From: "Alex Bennée" <alex.bennee@linaro.org>
To: Vasilev Oleg <vasilev.oleg@huawei.com>
Cc: "peter.maydell@linaro.org" <peter.maydell@linaro.org>,
Konobeev Vladimir <konobeev.vladimir@huawei.com>,
Plotnik Nikolay <plotnik.nikolay@huawei.com>,
Richard Henderson <richard.henderson@linaro.org>,
"qemu-devel@nongnu.org" <qemu-devel@nongnu.org>,
Andrey Shinkevich <andrey.shinkevich@huawei.com>,
"Emilio G. Cota" <cota@braap.org>,
"qemu-arm@nongnu.org" <qemu-arm@nongnu.org>,
"Chengen \(William, FixNet\)" <chengen@huawei.com>,
Paolo Bonzini <pbonzini@redhat.com>
Subject: Re: Suggestions for TCG performance improvements
Date: Fri, 03 Dec 2021 17:27:18 +0000 [thread overview]

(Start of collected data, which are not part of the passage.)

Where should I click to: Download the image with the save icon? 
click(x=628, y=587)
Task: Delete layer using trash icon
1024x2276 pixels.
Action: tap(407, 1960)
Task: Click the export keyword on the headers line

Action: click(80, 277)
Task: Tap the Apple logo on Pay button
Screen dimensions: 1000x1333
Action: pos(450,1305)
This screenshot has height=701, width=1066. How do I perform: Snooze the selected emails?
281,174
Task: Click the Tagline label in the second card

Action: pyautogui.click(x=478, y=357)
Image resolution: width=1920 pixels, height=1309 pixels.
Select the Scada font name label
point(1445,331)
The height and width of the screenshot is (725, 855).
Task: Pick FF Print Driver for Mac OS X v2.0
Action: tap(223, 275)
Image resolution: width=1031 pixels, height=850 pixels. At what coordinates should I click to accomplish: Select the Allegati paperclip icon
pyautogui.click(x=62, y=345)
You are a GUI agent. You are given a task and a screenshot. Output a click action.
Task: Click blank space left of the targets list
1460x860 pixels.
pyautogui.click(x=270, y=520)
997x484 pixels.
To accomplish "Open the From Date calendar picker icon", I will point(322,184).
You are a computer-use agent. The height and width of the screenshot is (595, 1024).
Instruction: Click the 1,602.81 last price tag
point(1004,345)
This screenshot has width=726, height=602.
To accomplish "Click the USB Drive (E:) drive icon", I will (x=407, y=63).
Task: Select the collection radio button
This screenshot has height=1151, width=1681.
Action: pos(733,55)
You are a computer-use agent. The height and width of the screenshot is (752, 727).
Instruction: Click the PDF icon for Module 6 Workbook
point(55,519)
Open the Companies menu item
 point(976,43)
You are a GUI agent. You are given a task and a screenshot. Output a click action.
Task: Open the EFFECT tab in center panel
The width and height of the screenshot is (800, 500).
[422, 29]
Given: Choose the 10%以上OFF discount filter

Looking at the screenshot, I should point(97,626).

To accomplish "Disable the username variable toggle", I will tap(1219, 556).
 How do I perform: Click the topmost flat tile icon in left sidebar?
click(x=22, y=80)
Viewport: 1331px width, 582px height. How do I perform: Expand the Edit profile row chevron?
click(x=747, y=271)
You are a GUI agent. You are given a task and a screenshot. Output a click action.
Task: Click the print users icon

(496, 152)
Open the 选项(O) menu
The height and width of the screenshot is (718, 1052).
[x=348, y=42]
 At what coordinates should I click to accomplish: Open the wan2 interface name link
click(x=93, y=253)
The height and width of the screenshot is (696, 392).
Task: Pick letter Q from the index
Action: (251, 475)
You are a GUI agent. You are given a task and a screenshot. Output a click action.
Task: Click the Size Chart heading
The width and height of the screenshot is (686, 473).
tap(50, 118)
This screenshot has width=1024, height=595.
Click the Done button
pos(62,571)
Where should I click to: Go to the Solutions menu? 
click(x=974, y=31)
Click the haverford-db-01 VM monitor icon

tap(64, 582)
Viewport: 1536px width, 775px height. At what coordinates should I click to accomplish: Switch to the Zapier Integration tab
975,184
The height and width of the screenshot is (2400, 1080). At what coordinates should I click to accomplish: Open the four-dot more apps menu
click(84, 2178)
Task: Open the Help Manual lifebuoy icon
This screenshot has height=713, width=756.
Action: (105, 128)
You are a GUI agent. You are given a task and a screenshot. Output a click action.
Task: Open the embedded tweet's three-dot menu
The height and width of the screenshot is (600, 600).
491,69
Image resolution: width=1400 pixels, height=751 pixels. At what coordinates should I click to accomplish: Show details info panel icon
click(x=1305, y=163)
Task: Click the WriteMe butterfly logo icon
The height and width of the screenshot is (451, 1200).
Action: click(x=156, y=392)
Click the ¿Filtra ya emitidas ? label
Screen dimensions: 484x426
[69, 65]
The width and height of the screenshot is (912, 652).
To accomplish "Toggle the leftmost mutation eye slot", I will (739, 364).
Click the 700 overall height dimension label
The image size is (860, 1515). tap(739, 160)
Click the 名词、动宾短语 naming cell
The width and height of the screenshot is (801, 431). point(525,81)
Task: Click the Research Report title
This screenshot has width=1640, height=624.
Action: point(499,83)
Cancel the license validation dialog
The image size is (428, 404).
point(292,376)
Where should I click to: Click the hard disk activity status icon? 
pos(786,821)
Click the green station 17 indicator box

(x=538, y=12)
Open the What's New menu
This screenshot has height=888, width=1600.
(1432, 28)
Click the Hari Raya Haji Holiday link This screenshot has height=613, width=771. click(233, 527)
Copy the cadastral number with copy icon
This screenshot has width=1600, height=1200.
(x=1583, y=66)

Message-ID: <87v905wq6d.fsf@linaro.org> (raw)
In-Reply-To: <7d137a2403be43b7a1c5857e96866403@huawei.com>
Vasilev Oleg <vasilev.oleg@huawei.com> writes:
> On 12/2/2021 7:02 PM, Alex Bennée wrote:
>
>> Vasilev Oleg <vasilev.oleg@huawei.com> writes:
>>
>>> I've discovered some MMU-related suggestions in the 2018 letter[2], and
>>> those seem to be still not implemented (flush still uses memset[3]).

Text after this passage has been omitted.